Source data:

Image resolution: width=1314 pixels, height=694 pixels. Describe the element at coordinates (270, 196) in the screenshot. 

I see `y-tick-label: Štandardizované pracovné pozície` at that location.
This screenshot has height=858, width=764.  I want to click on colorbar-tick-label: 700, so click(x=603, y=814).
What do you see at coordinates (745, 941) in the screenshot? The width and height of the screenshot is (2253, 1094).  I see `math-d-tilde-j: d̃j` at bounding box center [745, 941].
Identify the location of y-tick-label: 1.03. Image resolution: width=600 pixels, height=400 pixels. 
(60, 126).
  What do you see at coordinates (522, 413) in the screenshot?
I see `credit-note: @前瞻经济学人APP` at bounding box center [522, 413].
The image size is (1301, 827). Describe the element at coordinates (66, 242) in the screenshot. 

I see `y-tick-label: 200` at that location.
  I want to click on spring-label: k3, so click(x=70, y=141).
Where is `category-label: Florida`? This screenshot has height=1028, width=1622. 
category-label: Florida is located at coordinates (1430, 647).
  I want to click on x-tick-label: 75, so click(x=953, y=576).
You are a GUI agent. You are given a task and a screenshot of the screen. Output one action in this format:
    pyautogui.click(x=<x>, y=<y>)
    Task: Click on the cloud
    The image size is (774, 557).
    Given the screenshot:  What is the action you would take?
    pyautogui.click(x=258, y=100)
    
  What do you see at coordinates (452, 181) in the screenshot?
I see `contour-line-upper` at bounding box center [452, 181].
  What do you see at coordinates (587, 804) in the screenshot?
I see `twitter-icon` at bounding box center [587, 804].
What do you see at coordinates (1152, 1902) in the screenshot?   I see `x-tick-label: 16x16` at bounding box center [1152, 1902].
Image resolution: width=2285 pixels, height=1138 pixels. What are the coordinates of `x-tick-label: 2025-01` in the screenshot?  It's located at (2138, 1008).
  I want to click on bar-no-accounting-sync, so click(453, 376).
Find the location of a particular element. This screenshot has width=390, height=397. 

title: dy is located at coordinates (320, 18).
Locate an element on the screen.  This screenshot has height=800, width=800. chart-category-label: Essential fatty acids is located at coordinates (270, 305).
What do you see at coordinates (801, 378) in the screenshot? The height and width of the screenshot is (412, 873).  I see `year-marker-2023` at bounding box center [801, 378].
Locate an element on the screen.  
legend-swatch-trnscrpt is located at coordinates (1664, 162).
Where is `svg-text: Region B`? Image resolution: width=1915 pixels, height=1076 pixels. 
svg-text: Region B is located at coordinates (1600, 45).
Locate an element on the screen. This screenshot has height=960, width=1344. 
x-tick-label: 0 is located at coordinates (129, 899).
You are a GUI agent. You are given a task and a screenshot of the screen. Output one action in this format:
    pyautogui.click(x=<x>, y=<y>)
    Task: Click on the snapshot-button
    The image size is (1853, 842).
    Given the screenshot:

EXERCISE PROMPT: Rewrite the rows from the first one through the line containing "What do you see at coordinates (1152, 1902)", changing "Image resolution" to "Screen size" and leaving everything else the same.

RESPONSE TO THIS TASK:
Screen size: width=1314 pixels, height=694 pixels. Describe the element at coordinates (270, 196) in the screenshot. 

I see `y-tick-label: Štandardizované pracovné pozície` at that location.
This screenshot has height=858, width=764.  I want to click on colorbar-tick-label: 700, so click(x=603, y=814).
What do you see at coordinates (745, 941) in the screenshot? The width and height of the screenshot is (2253, 1094).  I see `math-d-tilde-j: d̃j` at bounding box center [745, 941].
Identify the location of y-tick-label: 1.03. Screen size: width=600 pixels, height=400 pixels. 
(60, 126).
  What do you see at coordinates (522, 413) in the screenshot?
I see `credit-note: @前瞻经济学人APP` at bounding box center [522, 413].
The image size is (1301, 827). Describe the element at coordinates (66, 242) in the screenshot. 

I see `y-tick-label: 200` at that location.
  I want to click on spring-label: k3, so click(x=70, y=141).
Where is `category-label: Florida`? This screenshot has height=1028, width=1622. 
category-label: Florida is located at coordinates (1430, 647).
  I want to click on x-tick-label: 75, so click(x=953, y=576).
You are a GUI agent. You are given a task and a screenshot of the screen. Output one action in this format:
    pyautogui.click(x=<x>, y=<y>)
    Task: Click on the cloud
    The image size is (774, 557).
    Given the screenshot:  What is the action you would take?
    pyautogui.click(x=258, y=100)
    
  What do you see at coordinates (452, 181) in the screenshot?
I see `contour-line-upper` at bounding box center [452, 181].
  What do you see at coordinates (587, 804) in the screenshot?
I see `twitter-icon` at bounding box center [587, 804].
What do you see at coordinates (1152, 1902) in the screenshot?   I see `x-tick-label: 16x16` at bounding box center [1152, 1902].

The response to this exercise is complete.